Right now the guidance seems to be roughly, "use the arn:aws:iam::aws:policy/service-role/AmazonElasticMapReduceforEC2Role
managed policy, or you can customize your permissions, especially as it pertains to a security configuration that configures AssumeRole
for EMRFS".
But arn:aws:iam::aws:policy/service-role/AmazonElasticMapReduceforEC2Role
is actually pretty powerful:
{
"Version": "2012-10-17",
"Statement": [
{
"Effect": "Allow",
"Resource": "*",
"Action": [
"cloudwatch:*",
"dynamodb:*",
"ec2:Describe*",
"elasticmapreduce:Describe*",
"elasticmapreduce:ListBootstrapActions",
"elasticmapreduce:ListClusters",
"elasticmapreduce:ListInstanceGroups",
"elasticmapreduce:ListInstances",
"elasticmapreduce:ListSteps",
"kinesis:CreateStream",
"kinesis:DeleteStream",
"kinesis:DescribeStream",
"kinesis:GetRecords",
"kinesis:GetShardIterator",
"kinesis:MergeShards",
"kinesis:PutRecord",
"kinesis:SplitShard",
"rds:Describe*",
"s3:*",
"sdb:*",
"sns:*",
"sqs:*",
"glue:CreateDatabase",
"glue:UpdateDatabase",
"glue:DeleteDatabase",
"glue:GetDatabase",
"glue:GetDatabases",
"glue:CreateTable",
"glue:UpdateTable",
"glue:DeleteTable",
"glue:GetTable",
"glue:GetTables",
"glue:GetTableVersions",
"glue:CreatePartition",
"glue:BatchCreatePartition",
"glue:UpdatePartition",
"glue:DeletePartition",
"glue:BatchDeletePartition",
"glue:GetPartition",
"glue:GetPartitions",
"glue:BatchGetPartition",
"glue:CreateUserDefinedFunction",
"glue:UpdateUserDefinedFunction",
"glue:DeleteUserDefinedFunction",
"glue:GetUserDefinedFunction",
"glue:GetUserDefinedFunctions"
]
}
]
}
Basically, it can do anything to S3, SNS, SQS, SDB, DynamoDB, and several other potentially scary things.
So if you don't fully trust your EMR tasks not to delete/corrupt all your S3 buckets and Dynamo tables, you probably want to customize that policy. But the documentation doesn't make a clear distinction between what EMR itself needs and some speculative permissions on what tasks running on top of it might want.
As far as I've been able to tell, these are completely unused by EMR itself:
And S3 is at least partially used to upload logs to the configured logging bucket. Of course, if I tell my EMR job to fetch from s3://foo/bar, I'll need to also include permissions for that in my policy, but that separation is not very crisp right now.
It's also very hard for me to assess whether SNS/SQS is used internally by EMR today because both services have cross-account support so even if I see no relevant queues or topics in my account, I can't say with confidence that I'm not hobbling some uncommon EMR feature by not granting EMR access to those services.

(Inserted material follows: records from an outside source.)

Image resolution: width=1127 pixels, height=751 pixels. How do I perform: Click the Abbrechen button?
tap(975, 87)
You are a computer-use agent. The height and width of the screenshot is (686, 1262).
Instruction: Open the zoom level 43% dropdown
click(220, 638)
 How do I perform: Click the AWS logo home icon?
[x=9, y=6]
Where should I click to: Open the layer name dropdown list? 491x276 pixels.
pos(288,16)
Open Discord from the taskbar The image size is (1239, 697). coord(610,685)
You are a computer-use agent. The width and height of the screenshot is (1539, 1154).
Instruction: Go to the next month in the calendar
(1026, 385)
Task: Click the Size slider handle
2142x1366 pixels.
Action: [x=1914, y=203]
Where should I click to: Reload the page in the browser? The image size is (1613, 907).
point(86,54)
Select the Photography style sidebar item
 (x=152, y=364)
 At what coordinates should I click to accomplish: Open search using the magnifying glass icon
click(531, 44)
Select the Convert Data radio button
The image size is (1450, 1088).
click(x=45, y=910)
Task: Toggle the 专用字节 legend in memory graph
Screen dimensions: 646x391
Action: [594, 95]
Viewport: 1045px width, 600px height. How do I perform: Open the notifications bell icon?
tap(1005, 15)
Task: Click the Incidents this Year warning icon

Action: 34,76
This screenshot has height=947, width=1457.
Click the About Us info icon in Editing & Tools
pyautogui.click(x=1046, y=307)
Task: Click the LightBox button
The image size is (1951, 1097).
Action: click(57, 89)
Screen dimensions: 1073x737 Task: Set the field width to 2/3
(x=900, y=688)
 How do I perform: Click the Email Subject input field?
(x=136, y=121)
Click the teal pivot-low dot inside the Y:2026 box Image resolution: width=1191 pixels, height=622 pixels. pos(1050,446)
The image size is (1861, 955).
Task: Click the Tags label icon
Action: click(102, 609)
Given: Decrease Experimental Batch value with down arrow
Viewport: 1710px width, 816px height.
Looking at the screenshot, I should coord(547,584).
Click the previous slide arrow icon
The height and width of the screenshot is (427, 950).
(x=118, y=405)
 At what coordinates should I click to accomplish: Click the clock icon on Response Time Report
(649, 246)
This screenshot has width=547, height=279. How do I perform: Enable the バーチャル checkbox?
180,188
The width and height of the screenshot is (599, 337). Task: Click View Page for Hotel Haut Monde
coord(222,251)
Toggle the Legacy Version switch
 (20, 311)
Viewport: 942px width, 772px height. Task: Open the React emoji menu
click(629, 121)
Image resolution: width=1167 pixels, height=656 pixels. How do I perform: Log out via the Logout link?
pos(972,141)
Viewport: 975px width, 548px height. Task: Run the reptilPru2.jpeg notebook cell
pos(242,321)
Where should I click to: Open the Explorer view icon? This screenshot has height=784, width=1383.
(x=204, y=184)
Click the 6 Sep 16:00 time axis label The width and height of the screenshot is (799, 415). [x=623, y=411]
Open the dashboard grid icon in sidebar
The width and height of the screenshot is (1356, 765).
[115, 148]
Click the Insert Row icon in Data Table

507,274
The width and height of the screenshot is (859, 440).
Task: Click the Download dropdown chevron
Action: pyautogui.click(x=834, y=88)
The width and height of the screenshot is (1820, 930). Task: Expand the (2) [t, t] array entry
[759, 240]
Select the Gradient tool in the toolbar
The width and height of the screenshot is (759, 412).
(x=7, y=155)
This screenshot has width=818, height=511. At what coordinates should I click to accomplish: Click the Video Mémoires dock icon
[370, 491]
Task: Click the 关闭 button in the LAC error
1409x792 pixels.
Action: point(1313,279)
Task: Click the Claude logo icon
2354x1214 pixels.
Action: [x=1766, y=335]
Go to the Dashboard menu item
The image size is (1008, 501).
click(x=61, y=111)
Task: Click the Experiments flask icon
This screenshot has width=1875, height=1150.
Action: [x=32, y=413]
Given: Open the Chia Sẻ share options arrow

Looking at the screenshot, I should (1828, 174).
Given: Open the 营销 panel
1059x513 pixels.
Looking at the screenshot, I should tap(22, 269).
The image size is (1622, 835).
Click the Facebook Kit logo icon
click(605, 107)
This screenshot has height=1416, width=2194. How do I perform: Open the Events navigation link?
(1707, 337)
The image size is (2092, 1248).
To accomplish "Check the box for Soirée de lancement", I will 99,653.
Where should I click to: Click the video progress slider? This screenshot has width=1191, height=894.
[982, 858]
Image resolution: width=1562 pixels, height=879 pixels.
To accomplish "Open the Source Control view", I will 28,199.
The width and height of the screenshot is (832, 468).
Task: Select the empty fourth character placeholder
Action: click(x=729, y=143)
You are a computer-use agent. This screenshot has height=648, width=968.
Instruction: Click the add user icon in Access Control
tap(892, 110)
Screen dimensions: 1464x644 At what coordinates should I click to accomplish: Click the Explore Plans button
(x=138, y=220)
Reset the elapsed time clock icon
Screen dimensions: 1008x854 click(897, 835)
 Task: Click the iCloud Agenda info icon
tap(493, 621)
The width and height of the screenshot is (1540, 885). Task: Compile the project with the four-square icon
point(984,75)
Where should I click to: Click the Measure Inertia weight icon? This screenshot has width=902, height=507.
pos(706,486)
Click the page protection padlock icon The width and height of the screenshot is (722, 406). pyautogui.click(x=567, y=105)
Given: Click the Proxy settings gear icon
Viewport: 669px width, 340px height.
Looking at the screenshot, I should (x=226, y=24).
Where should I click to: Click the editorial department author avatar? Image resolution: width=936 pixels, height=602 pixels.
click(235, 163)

The best experiment I've been able to run is to put the whole thing in a private subnet with no internet access and an S3 VPCE to send logs to S3. The EMR cluster seems quite content in that scenario, which suggests to me that everything but S3 is optional. But obviously if I were to tell an EMR package to fetch from Glue, that would break.
Ultimately, it would be nice to have a broken down table in the documentation saying things like (e.g.,) :
- You always need S3 PutObject and ListBucket powers over your configured logging prefix.
- If you want to use our Glue integration, you need permissions X, Y, Z on the instance IAM role
- If you want to use our EMRFS AssumeRole powers, you need to grant AssumeRole powers to the instance IAM role
Or absent that (but this isn't a documentation thing), a cleaner separation between "task powers" and "EMR machinery powers" like what we have in ECS.